3.  RESPONSIBLE PRINCIPAL  When prescriptions are to be signed by general practitioner registrars, assistants, locums or deputising doctors, the name of the doctor printed on the form must still be that of the responsible principal. 
4.  COMPUTER MEMORY  Names of medicines must come from a dictionary held in the computer memory to provide a check on the spelling and to ensure that the name is written in full. The computer can be programmed to recognise both the non-proprietary and the proprietary name of a particular drug and to print out the preferred choice, but must not print out both names. For medicines not in the dictionary, separate checks are required – the user must be warned that no check was possible and the entire prescription must be entered in the lexicon. 
5. THE DICTIONARY  The dictionary may contain information on usual doses, formulations and pack sizes to produce standard pre-determined prescriptions for common preparations and provide a check on individual prescription validity on entry. 
6.  DISPENSING  Checks may be incorporated to ensure that all the information required for dispensing a particular drug has been filled in. For instructions such as ‘as directed’ and ‘when required’, the maximum daily dose should normally be specified. 

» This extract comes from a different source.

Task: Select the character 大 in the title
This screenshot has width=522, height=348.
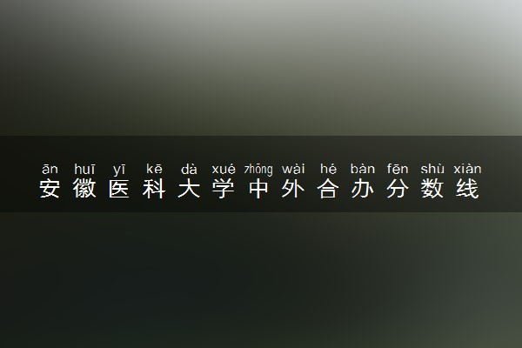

7.  NUMBERS/CODES  Numbers and codes used in the system for organising and retrieving data must never appear on the form. 
8.  SUPPLEMENTARY WARNINGS/ADVICE  Write all supplementary warnings and advice in full. They should not interfere with the clarity of the prescription itself and should be in line with any warnings or advice in the Highland Formulary or BNF. Avoid numerical codes. 
9.  UNUSED SPACE  A mechanism (such as printing a series of non-specific characters) should be incorporated to cancel out unused space, or wording such as ‘no more items on this prescription’ may be added after the last item. Otherwise, the prescriber should delete the space manually. 
10.  AVOID FORGERY  To avoid forgery, the computer may print on the form the number of items to be dispensed (somewhere separate from the box for the pharmacist). There should be no more than three items on a prescription form. 
11. HANDWRITTEN   ALTERATIONS Handwritten alterations should only be made in exceptional circumstances – it is preferable to print out a new prescription. Any alterations must be made in the prescriber’s own handwriting and countersigned; update all computer records to fully reflect any alteration. Prescriptions for drugs used for contraceptive purposes (but which are not promoted as contraceptives) may need to be marked in handwriting with the symbol (or endorsed in another way to indicate that the item is prescribed for contraceptive purposes).
12. THE PRESCRIPTION The right hand side of the prescription is normally used as an ordering form for repeat prescriptions, but take care to avoid including confidential information. It may be advisable for the patient’s name to appear at the top, but this should be preceded by ‘confidential’.

Prescription forms that are reprinted or issued as a duplicate should be labelled clearly as such.